Cela est évidemment difficile à mettre en place. L’idéal serait qu’une plateforme nouvelle le permette. Pour l’instant, dans une large mesure, les rencontres s’organisent principalement en passant par des réseaux d’interrelation ou des réseaux sociaux – Facebook et Twitter, en particulier. Mais ce n’est pas suffisant. Nous devons franchir un cap et permettre à celles et ceux qui souhaitent agir de trouver aussi facilement que possible d’autres personnes qui le veulent également. À mon sens, cela passe par la création d’un site mêlant d’une part la publication de contenus défendant nos thèmes et nos valeurs et d’autre part par une capacité d’action de chacun des visiteurs du site, qu’il s’agisse de commenter, de proposer, de débattre ou de contacter les autres participants. Nous verrons si cela est réaliste et réalisable, mais il faut y travailler.

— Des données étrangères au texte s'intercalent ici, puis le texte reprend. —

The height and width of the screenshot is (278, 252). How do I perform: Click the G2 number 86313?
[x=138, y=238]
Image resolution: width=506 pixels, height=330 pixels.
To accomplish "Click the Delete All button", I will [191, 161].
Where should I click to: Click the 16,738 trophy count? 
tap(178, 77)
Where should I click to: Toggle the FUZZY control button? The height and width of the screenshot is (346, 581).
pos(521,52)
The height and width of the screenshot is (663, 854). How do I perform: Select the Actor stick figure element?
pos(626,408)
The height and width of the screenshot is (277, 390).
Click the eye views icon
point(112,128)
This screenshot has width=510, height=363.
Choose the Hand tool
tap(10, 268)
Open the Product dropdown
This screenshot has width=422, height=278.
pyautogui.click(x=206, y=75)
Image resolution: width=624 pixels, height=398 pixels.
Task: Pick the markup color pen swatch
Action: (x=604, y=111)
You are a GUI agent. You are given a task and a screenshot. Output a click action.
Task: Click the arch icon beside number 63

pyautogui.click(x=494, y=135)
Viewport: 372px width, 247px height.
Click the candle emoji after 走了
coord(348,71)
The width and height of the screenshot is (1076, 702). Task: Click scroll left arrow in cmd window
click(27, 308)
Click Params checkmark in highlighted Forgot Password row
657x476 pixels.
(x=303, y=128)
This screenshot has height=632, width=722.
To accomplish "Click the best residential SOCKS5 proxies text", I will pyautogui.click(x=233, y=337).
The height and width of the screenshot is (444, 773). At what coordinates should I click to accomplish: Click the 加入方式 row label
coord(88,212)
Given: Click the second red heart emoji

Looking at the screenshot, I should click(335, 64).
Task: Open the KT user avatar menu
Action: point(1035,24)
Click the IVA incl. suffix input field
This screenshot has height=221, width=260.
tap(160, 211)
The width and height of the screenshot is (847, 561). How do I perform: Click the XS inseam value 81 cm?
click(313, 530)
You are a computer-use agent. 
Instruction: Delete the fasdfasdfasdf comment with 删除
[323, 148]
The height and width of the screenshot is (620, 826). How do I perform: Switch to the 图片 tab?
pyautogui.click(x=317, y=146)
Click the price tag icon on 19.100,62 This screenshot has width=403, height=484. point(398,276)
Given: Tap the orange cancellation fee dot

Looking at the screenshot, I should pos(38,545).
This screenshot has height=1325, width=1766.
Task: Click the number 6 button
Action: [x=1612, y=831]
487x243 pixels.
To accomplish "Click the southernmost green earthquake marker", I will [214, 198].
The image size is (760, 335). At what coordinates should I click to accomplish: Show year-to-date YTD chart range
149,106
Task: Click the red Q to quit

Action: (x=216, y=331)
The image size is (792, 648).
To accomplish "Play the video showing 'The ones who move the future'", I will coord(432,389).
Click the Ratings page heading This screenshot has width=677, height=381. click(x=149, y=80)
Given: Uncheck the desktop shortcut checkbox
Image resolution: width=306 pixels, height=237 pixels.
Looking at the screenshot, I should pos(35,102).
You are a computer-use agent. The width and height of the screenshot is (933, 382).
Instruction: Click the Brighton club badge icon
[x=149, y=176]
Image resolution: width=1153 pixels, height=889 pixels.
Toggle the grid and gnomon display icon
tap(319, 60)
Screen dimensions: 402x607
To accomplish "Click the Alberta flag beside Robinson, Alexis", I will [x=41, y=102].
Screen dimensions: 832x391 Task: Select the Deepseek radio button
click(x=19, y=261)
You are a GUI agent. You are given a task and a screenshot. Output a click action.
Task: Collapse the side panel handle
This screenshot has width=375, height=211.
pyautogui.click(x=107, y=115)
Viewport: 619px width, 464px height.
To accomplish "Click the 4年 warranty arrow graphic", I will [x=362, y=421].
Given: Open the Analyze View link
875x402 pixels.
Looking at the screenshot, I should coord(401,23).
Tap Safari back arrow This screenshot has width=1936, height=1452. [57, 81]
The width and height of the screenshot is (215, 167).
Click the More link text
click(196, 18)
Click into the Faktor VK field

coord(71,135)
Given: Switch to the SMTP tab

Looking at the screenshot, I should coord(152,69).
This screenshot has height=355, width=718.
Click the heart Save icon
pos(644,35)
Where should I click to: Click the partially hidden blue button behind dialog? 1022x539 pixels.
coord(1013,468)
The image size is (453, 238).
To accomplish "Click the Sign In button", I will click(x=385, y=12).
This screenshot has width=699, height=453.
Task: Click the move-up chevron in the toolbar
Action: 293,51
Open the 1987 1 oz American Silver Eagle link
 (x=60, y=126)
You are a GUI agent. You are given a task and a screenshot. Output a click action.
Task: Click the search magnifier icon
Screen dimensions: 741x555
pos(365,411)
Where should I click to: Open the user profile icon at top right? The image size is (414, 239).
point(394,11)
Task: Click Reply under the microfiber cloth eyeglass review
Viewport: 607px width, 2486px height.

Préparons la fin du vieux monde
2015 s’achève. 2016 commence. Nous devons faire de cette année une double révolution. Une révolution politique en cessant de s’acharner dans la voie qui mène à l’abîme et en s’engageant dans celle qui, peut-être, nous permettra de redresser la barre ; une révolution stratégique en pratiquant rigoureusement les méthodes de bataille culturelle qui fonctionnent le plus efficacement et en développant les outils qui nous permettront de nous mettre en réseau. Je crois que c’est en agissant ainsi et en agissant ainsi seulement que nous pouvons reconquérir le terrain perdu et empêcher la catastrophe qui s’annonce irrémédiablement si nous ne faisons rien.
Le vieux monde se meurt. C’est une certitude désormais. Le tout est de savoir si nous voulons être emportés avec lui ou être celles et ceux qui lui donneront le coup de grâce. Mon choix est fait. J’espère que le vôtre aussi.[divider]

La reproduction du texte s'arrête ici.